╭─ PROVIDED INFORMATION

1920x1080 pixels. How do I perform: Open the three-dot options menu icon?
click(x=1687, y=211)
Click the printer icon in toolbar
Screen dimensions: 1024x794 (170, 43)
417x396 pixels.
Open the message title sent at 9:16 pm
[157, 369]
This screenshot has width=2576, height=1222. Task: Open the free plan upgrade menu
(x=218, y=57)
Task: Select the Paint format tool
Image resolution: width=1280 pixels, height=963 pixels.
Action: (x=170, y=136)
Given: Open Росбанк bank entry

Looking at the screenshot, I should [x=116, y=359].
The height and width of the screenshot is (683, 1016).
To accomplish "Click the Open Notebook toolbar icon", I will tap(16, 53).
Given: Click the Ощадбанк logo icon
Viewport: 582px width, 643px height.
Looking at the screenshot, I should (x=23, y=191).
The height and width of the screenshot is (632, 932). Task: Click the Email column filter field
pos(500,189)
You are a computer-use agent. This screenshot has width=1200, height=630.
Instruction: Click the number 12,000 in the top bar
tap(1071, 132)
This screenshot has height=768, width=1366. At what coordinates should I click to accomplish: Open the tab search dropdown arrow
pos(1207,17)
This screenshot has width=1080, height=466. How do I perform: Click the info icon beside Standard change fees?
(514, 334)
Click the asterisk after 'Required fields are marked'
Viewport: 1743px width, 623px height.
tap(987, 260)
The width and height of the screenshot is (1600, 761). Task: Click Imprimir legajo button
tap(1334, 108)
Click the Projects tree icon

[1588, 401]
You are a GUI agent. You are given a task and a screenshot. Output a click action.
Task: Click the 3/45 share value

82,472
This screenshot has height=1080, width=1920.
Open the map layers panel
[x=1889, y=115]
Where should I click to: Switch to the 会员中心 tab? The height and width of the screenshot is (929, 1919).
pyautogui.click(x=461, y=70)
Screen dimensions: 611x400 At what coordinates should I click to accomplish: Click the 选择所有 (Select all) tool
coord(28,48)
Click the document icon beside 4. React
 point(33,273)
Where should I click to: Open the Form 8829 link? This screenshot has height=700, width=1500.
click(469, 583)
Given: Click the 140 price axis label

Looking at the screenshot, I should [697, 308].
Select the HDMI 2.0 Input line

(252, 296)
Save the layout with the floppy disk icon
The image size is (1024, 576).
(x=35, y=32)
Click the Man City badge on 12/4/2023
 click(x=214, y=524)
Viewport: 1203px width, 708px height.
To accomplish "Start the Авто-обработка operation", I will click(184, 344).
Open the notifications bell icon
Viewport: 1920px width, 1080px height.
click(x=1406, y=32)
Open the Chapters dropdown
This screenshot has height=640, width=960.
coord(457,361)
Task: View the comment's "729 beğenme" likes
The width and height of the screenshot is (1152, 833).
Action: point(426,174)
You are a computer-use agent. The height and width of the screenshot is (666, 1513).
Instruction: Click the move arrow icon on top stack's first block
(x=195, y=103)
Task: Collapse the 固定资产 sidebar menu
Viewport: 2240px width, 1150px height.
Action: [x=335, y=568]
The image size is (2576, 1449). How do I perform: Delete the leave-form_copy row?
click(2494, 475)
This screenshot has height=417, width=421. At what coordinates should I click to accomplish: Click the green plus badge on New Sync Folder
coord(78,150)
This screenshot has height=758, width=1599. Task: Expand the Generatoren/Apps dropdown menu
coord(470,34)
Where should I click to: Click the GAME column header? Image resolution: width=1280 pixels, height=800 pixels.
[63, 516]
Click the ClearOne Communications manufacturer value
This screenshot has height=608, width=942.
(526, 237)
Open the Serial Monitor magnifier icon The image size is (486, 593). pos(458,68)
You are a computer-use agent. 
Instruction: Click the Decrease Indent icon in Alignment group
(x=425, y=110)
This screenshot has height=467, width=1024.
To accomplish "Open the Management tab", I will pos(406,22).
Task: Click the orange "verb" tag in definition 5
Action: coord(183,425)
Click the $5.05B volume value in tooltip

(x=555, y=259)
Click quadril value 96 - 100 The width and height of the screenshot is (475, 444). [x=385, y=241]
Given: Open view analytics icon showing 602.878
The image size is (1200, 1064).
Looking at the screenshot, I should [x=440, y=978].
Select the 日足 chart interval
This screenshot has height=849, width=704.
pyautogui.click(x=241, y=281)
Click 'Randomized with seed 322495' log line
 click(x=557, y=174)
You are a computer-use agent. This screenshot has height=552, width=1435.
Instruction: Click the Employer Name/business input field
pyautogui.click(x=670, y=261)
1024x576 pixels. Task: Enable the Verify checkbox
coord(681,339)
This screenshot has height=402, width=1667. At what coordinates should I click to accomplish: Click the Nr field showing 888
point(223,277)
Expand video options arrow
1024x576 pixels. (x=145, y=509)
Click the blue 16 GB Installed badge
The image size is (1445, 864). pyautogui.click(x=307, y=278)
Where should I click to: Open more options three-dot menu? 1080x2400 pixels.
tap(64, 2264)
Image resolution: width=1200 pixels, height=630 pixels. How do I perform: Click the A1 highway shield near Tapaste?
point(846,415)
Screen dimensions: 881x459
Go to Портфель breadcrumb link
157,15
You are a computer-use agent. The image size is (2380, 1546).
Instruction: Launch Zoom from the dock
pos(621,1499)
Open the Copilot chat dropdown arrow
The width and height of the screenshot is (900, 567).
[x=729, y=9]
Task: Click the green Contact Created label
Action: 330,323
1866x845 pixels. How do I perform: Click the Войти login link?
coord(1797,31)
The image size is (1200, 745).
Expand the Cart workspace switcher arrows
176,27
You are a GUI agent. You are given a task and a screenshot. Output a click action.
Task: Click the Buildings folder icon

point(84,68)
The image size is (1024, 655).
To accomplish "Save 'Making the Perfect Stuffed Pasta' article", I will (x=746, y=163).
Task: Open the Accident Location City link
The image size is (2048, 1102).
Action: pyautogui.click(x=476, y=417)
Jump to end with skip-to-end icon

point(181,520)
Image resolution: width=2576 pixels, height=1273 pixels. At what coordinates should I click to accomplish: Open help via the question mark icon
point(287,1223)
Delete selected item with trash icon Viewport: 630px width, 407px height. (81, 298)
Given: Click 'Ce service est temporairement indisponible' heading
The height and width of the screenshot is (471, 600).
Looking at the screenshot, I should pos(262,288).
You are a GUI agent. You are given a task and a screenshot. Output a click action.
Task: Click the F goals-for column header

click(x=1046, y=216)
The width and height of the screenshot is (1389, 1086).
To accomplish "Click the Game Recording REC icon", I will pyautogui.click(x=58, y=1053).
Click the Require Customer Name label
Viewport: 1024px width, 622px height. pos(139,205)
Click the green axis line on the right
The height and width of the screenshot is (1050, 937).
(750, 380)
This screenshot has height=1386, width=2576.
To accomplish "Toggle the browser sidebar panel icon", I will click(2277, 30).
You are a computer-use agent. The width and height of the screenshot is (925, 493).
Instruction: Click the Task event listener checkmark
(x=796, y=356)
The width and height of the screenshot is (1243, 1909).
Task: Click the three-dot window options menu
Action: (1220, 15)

╰─

## DIRECTIVE
Format the part of the listing that opens with the line containing "Click the blue 16 GB Installed badge" and closes with the line containing "will (x=746, y=163)." as a numbered list, dropping any blank lines.

## SOLUTION TO THE EXERCISE
1. Click the blue 16 GB Installed badge
2. The image size is (1445, 864). pyautogui.click(x=307, y=278)
3. Where should I click to: Open more options three-dot menu? 1080x2400 pixels.
4. tap(64, 2264)
5. Image resolution: width=1200 pixels, height=630 pixels. How do I perform: Click the A1 highway shield near Tapaste?
6. point(846,415)
7. Screen dimensions: 881x459
8. Go to Портфель breadcrumb link
9. 157,15
10. You are a computer-use agent. The image size is (2380, 1546).
11. Instruction: Launch Zoom from the dock
12. pos(621,1499)
13. Open the Copilot chat dropdown arrow
14. The width and height of the screenshot is (900, 567).
15. [x=729, y=9]
16. Task: Click the green Contact Created label
17. Action: 330,323
18. 1866x845 pixels. How do I perform: Click the Войти login link?
19. coord(1797,31)
20. The image size is (1200, 745).
21. Expand the Cart workspace switcher arrows
22. 176,27
23. You are a GUI agent. You are given a task and a screenshot. Output a click action.
24. Task: Click the Buildings folder icon
25. point(84,68)
26. The image size is (1024, 655).
27. To accomplish "Save 'Making the Perfect Stuffed Pasta' article", I will (x=746, y=163).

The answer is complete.